Au Kirghizistan, on va chez le coiffeur avec son seau d’eau

Un salon de coiffure en Asie centrale © Sylvie Lasserre

Un salon de coiffure en Asie centrale © Sylvie Lasserre

Un après-midi à At Bashi…

Tiens mais c’est Janyl ! Que fait-elle là ?

Mon étonnement n’est pas feint : je viens de la quitter au village pour me rendre au bazar d’At Bashi et alors que j’arrive, je la vois marcher nonchalamment sur le bord de la route, courbée sous le poids du lourd seau d’eau qu’elle porte.

Janyl m’explique qu’elle se rend chez le coiffeur pour son brushing. Comme il n’y a pas l’eau courante au salon de coiffure, les clients sont chargés d’aller chercher l’eau du shampoing à la pompe, 500 mètres plus loin.

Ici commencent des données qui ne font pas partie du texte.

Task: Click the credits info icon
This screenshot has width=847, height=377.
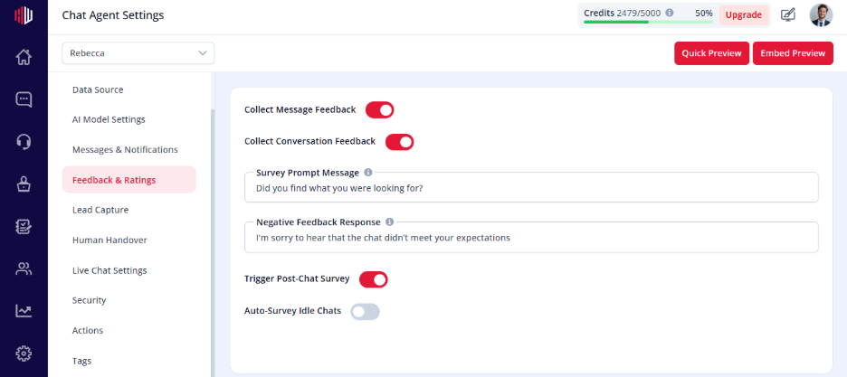Action: pos(670,13)
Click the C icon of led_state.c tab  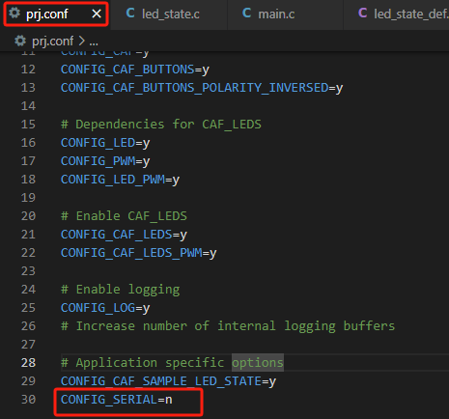pyautogui.click(x=130, y=14)
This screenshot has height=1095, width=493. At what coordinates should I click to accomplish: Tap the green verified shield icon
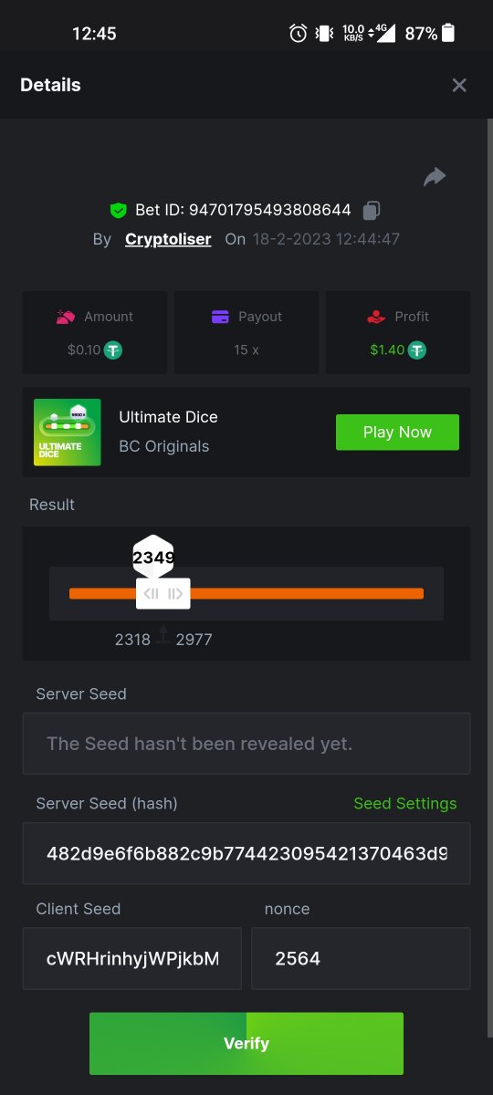[118, 211]
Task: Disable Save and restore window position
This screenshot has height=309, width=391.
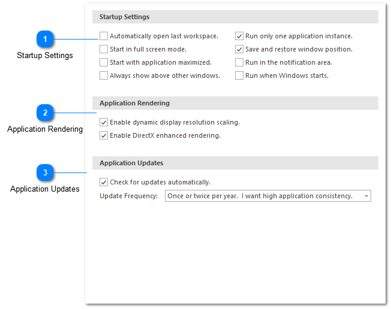Action: pos(239,49)
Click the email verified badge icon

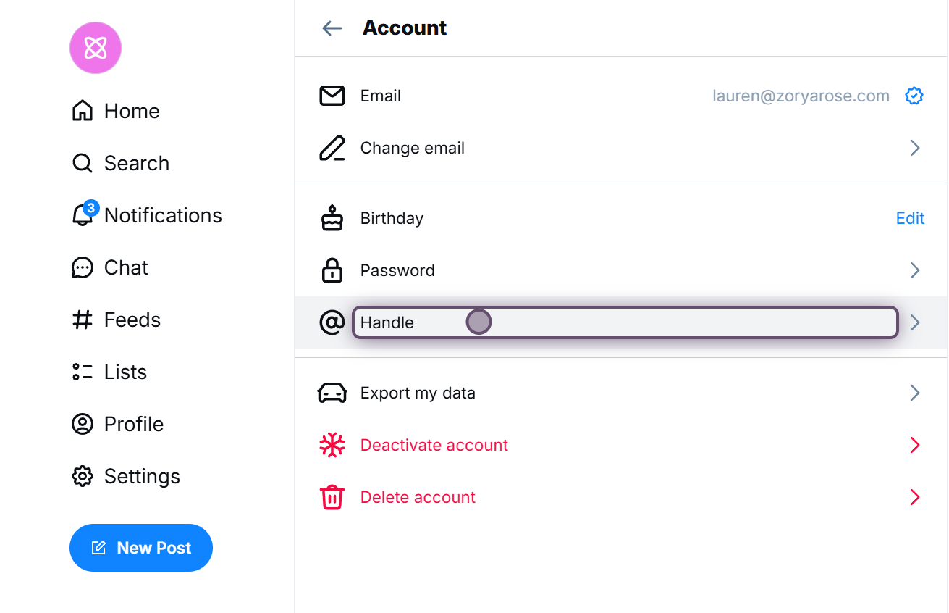[x=914, y=96]
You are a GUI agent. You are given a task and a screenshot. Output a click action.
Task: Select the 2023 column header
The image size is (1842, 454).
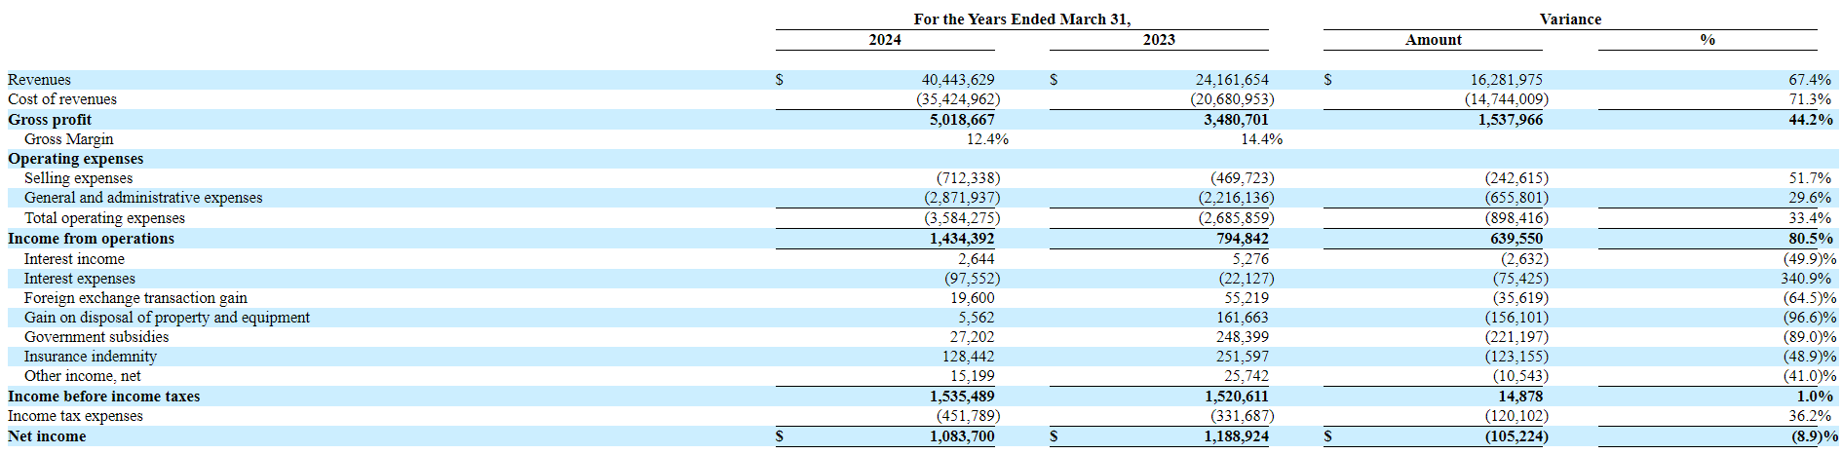tap(1158, 40)
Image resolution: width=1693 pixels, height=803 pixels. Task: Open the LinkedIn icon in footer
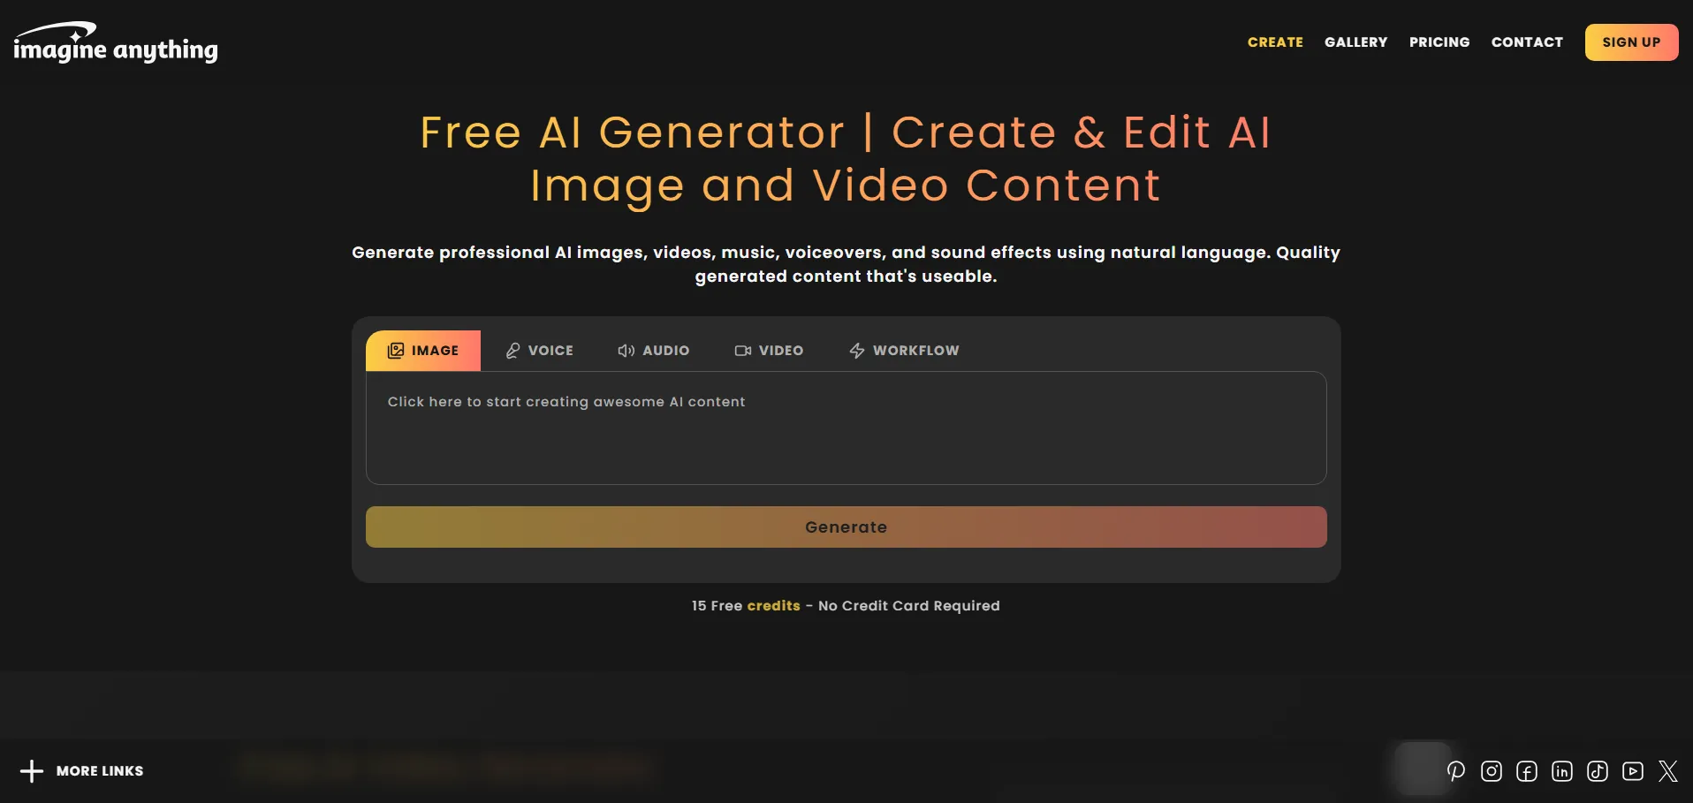1562,771
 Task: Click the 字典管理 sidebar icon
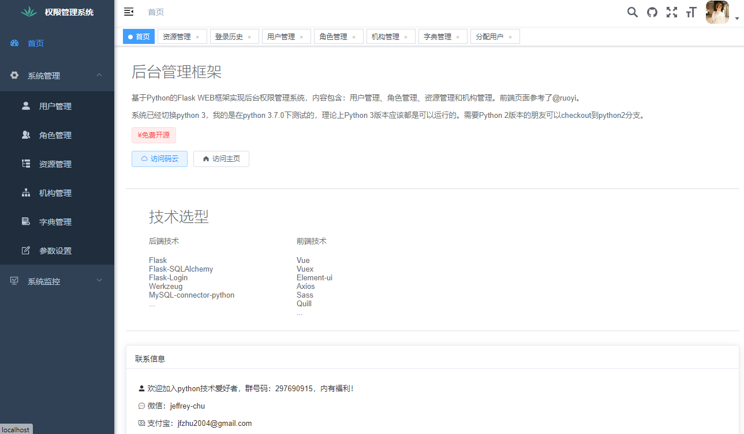tap(26, 221)
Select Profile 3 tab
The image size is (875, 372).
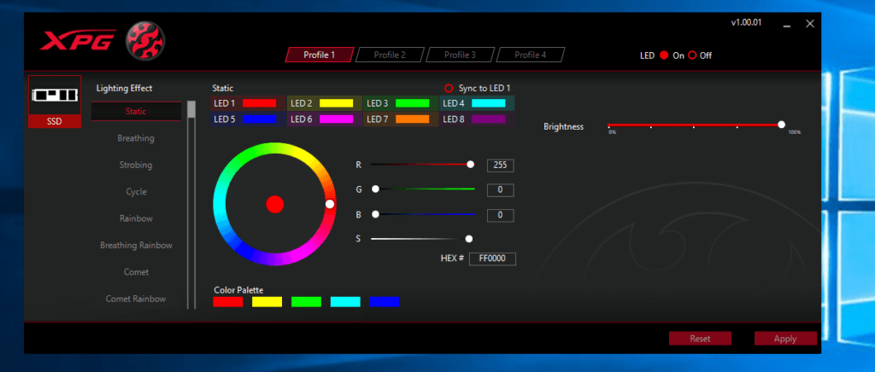460,55
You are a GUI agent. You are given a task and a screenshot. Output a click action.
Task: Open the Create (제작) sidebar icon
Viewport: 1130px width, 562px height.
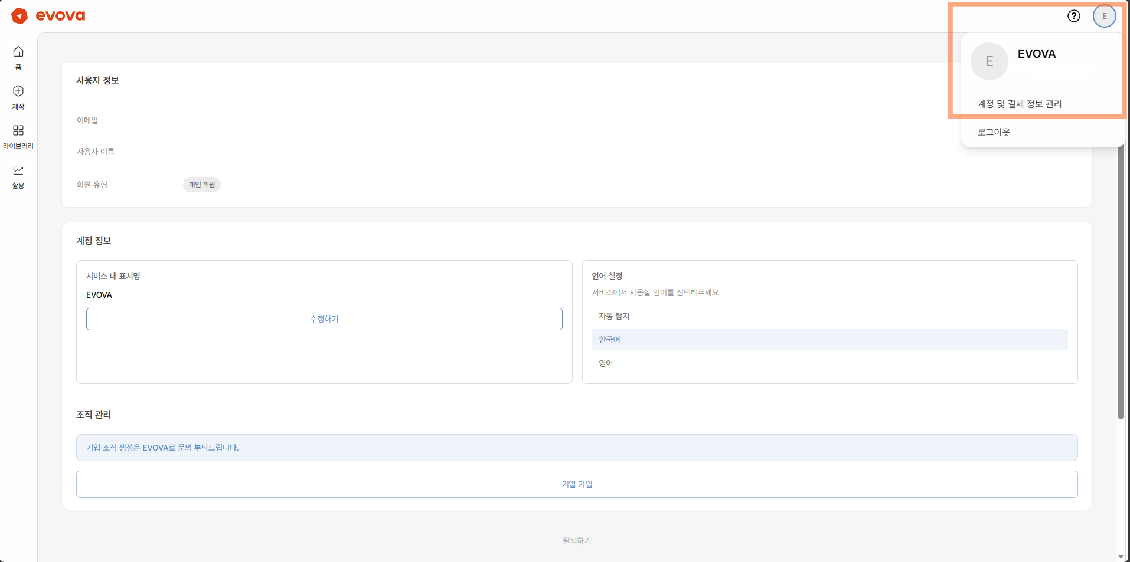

Dans les villages aujourd’hui au Kirghizistan, l’eau courante commence seulement à arriver dans certaines maisons. Les plus riches. C’est d’ailleurs tout un événement lorsqu’une famille « fait venir l’eau » chez elle.

Ce n’était pas le cas en 2004, la première fois que je me suis rendue dans le petit pays montagneux : aucune maison n’avait encore l’eau courante.